WORK INSTRUCTIONS:
State how many lines in the entries below contain the string "Viewport", treating uppercase and lowercase letters as distinct, and give only the number.

THE RECORDS:
***
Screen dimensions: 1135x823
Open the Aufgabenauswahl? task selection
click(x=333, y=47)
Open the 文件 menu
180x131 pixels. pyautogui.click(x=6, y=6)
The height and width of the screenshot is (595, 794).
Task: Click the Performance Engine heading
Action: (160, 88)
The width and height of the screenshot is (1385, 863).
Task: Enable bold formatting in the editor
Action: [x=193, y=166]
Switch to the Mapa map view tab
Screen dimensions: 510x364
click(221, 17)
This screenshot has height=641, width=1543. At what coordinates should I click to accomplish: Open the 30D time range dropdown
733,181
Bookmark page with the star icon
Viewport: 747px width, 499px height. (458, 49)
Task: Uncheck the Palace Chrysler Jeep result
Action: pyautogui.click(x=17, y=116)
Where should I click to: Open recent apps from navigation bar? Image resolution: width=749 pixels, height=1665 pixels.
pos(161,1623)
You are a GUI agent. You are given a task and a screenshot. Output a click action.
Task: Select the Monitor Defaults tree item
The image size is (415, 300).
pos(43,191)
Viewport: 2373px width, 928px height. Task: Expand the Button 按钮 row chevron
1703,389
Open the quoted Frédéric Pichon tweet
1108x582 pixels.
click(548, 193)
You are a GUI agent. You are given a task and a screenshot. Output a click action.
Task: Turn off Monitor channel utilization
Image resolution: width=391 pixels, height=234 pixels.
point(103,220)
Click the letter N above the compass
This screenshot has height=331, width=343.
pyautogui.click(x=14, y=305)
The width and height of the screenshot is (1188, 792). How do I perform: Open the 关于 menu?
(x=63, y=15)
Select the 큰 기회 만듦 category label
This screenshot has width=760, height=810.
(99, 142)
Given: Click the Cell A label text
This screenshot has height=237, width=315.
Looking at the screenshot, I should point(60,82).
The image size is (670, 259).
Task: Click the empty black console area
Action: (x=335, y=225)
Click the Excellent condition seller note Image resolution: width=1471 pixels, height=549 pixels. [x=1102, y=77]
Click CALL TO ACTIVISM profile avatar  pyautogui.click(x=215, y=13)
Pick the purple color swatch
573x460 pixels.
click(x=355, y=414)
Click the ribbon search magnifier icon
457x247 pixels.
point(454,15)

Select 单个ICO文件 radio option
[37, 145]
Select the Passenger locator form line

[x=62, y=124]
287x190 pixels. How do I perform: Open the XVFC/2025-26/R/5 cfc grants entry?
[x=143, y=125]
***
ANSWER:
2